:: PROBLEM DETAILS ::
Print what the records say exactly, and omit the pictures.

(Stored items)

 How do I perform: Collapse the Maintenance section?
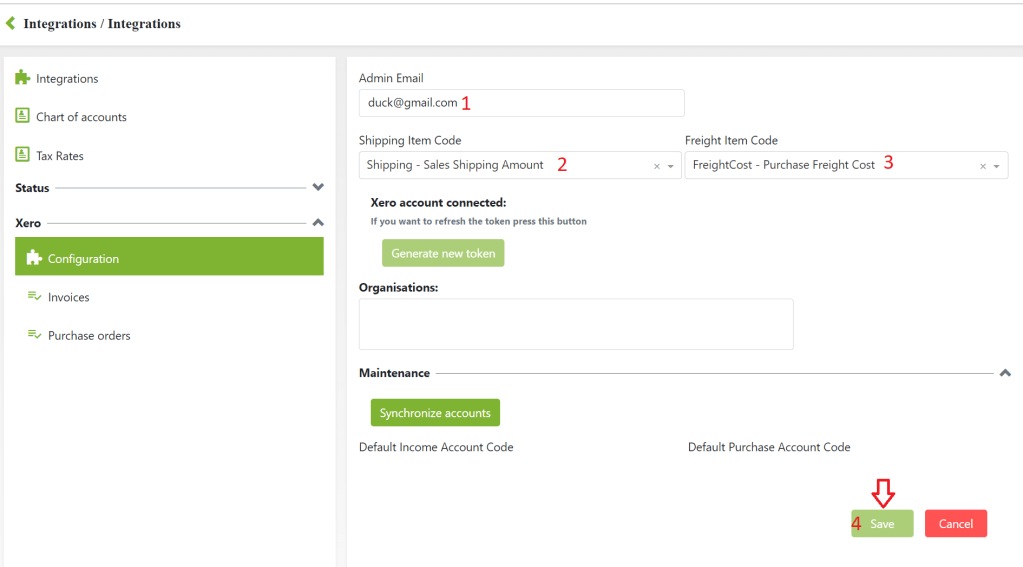[1004, 373]
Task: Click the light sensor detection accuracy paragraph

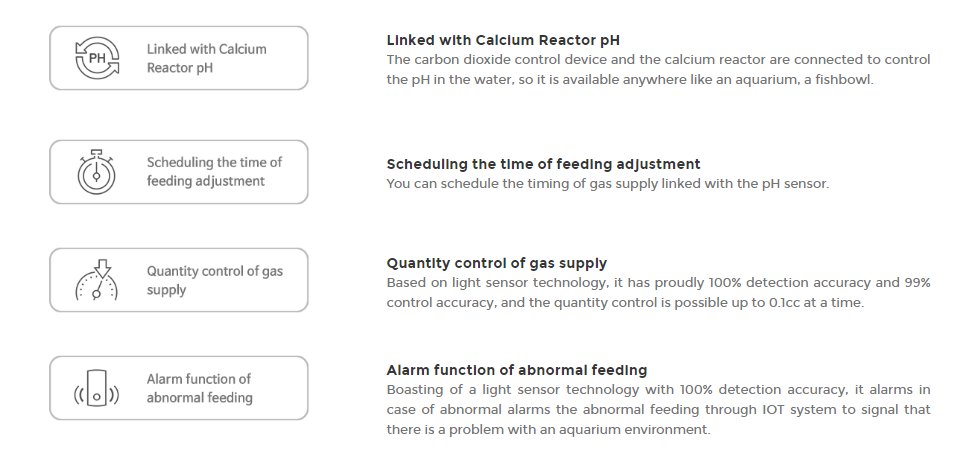Action: 658,292
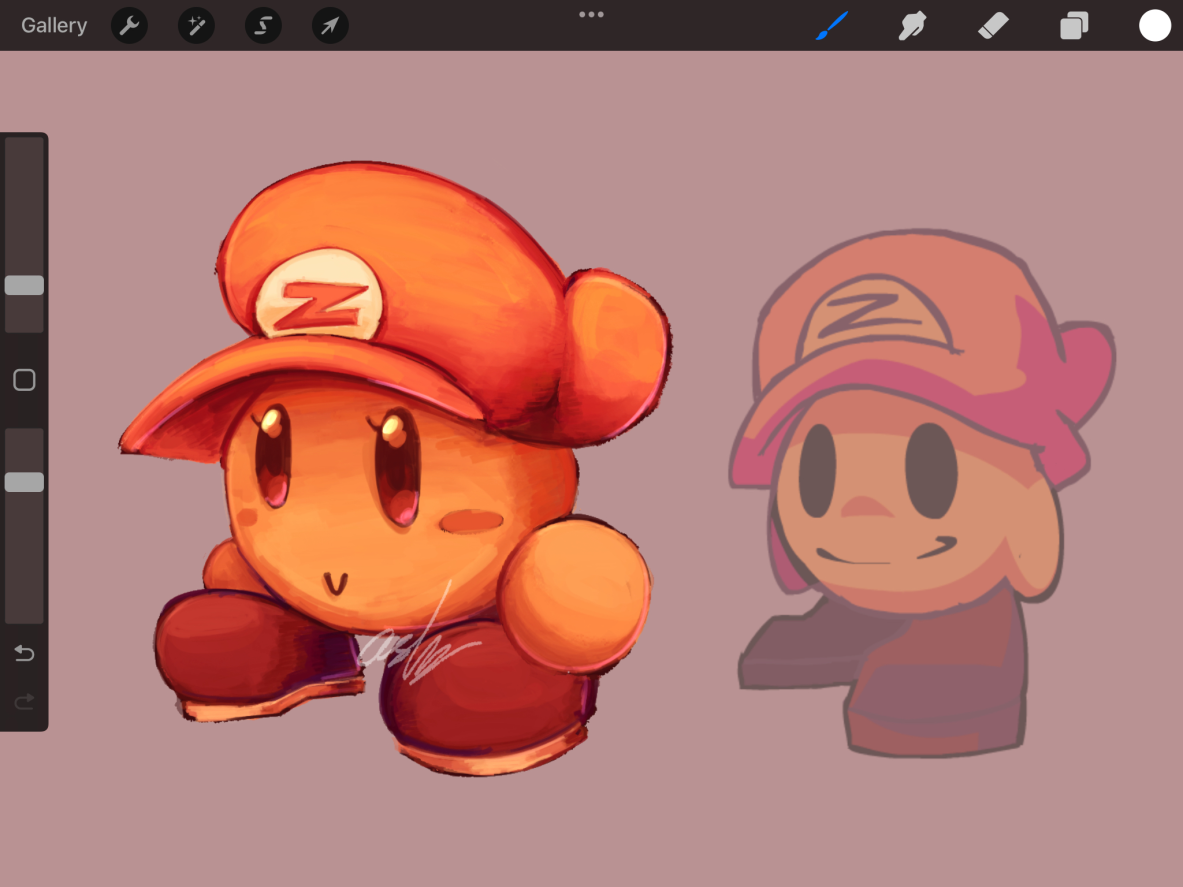Activate the Transform arrow tool

330,26
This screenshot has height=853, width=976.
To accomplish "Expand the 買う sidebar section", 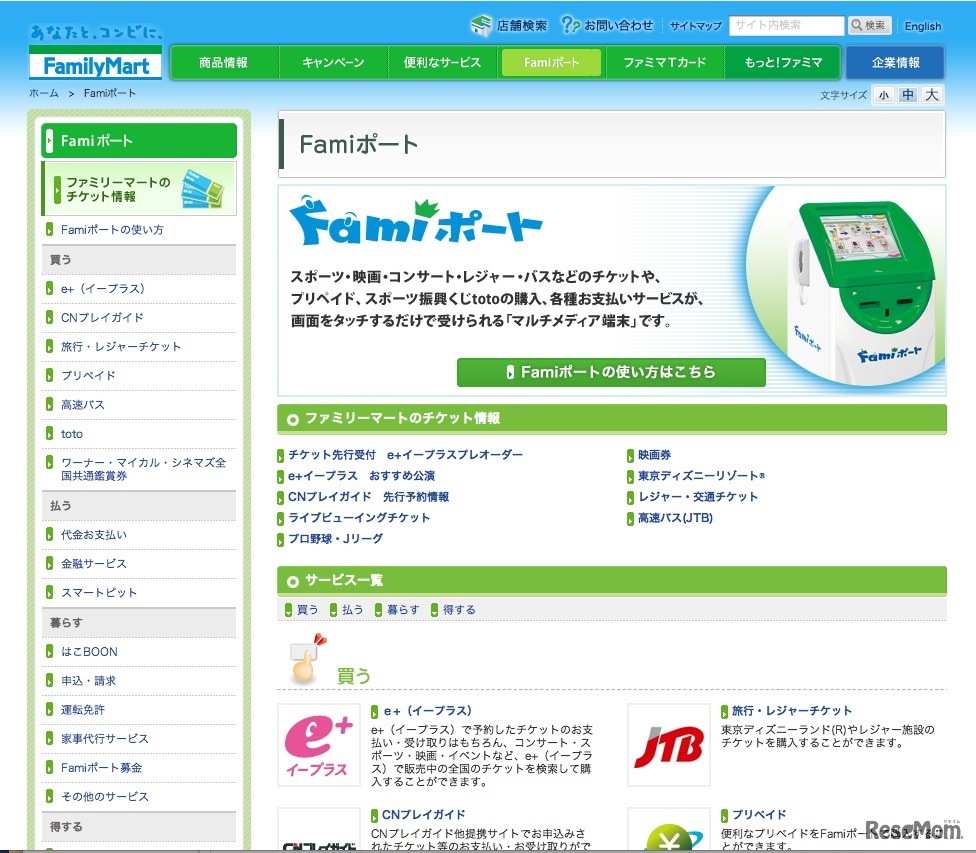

:: SOLUTION ::
 How do I perform: Collapse the Maintenance section?
[1004, 373]
Task: Click the light sensor detection accuracy paragraph

Action: 658,292
Activate the Transform arrow tool

330,26
This screenshot has height=853, width=976.
To accomplish "Expand the 買う sidebar section", 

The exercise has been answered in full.